An Egyptian-brokered truce between Palestinian factions in Gaza and Israel came into effect at 6 a.m. (0300 GMT).   

Will Gaza Truce Hold?
 
It was concluded after months of indirect negotiations between Israel and Hamas, the ruling party in Gaza.

"God willing the period of calm will hold," says Nasser al-Farhan, 22.

"But Israel has never kept to them before. It always continues with its attacks and its arrests."

Shortly before the truce went into effect, an Israeli missile strike killed a Palestinian and wounded another in central Gaza.

The latest fatality brought to at least 516 the number of people killed by Israel in Gaza since November.

"I hope things will be good and that people will no longer sleep in fear and horror," Jamila al-Athamna, who lost 19 relatives to an Israeli tank shell in 2006, told Reuters.

"I hope there will be no more rockets, no more gunfire and no more drones in skies."

Optimistic

Many Gazans now hope that the period of calm would bring an end to the long-running Israeli blockade.

"I’ve been sleeping here for 10 days," Fawzi Gharab said, pointing to a dusty mattress and blankets spread out near a line of about 100 gas canisters.

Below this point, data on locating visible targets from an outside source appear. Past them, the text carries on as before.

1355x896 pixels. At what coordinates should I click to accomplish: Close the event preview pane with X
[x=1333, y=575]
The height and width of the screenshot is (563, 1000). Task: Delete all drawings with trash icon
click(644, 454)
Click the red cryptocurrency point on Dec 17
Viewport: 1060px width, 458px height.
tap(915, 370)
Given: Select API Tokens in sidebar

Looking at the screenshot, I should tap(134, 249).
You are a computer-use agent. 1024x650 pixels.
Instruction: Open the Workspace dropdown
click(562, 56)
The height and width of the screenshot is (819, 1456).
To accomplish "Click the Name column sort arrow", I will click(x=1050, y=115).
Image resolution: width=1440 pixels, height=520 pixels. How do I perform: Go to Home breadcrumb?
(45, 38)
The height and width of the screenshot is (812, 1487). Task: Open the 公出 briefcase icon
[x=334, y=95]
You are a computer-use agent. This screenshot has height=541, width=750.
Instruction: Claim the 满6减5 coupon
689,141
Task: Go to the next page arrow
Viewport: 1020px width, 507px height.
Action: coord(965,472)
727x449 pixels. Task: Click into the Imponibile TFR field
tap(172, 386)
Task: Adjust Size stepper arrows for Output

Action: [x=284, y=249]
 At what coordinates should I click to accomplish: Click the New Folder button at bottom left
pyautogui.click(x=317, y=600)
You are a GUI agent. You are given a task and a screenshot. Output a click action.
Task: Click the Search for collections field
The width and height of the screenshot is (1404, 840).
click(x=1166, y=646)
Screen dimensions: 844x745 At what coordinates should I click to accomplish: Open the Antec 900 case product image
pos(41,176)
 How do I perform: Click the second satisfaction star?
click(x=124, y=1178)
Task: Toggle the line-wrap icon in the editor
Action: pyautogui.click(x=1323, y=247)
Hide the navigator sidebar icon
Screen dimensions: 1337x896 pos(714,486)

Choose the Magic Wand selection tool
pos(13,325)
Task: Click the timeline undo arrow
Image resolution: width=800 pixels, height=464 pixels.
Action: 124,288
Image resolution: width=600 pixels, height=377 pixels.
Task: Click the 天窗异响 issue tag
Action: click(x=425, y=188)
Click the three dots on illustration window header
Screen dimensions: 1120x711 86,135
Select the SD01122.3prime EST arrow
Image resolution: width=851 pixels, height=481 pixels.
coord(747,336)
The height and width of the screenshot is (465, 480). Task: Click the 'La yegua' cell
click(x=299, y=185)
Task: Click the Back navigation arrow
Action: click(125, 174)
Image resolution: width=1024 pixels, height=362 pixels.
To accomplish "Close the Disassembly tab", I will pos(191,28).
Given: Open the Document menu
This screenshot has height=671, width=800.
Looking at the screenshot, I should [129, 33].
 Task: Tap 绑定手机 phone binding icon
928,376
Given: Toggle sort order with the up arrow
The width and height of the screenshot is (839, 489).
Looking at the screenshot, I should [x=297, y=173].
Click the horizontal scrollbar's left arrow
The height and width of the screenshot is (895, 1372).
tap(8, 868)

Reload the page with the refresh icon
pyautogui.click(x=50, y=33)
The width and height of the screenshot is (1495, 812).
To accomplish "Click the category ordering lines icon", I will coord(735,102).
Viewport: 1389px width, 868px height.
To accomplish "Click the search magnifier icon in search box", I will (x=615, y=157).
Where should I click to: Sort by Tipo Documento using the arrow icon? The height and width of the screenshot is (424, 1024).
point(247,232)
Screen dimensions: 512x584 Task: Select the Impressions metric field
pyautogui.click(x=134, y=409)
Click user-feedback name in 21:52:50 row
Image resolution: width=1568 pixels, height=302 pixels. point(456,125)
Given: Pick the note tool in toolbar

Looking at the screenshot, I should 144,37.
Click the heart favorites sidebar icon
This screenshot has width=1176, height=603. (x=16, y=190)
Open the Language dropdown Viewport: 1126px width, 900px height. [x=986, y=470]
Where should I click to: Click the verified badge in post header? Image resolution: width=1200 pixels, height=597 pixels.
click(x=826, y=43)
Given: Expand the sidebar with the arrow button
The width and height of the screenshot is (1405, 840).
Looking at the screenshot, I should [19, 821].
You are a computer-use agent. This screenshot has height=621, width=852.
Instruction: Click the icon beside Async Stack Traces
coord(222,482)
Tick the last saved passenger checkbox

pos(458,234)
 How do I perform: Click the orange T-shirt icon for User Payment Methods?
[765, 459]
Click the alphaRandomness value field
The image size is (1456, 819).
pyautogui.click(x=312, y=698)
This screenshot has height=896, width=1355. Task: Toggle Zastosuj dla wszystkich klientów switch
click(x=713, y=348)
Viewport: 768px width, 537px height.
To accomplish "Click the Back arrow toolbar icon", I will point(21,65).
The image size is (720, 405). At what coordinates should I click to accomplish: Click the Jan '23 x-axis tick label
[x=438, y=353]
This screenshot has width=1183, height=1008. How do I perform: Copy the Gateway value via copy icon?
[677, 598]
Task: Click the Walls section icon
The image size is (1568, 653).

"At night the fleas are terrible. I’m covered in bites."

The 43-year-old has been trading shifts with his 12-year-old son, spending days standing in line under a sweltering sun and nights curled up on a dusty parking lot outside the iron gates of the filling station.

When the petrol stations open, cars line up for days waiting to fill up, their drivers clutching ration cards issued by the Gaza government.

The less fortunate have taken to filling up their tanks with cooking oil.

Israel has been closing the Gaza Strip’s exits to the outside world since June and completely locked down the coastal territory since January, banning food and fuel shipment supplies.

Israel said Thursday it plans to begin increasing the fuel supply next week if the truce holds.

"The ceasefire is in the interest of the resistance and is part of it," said Ali Dahduh, a 38-year-old father of six.

"Our goal is not to kill the Jews, but to secure our rights."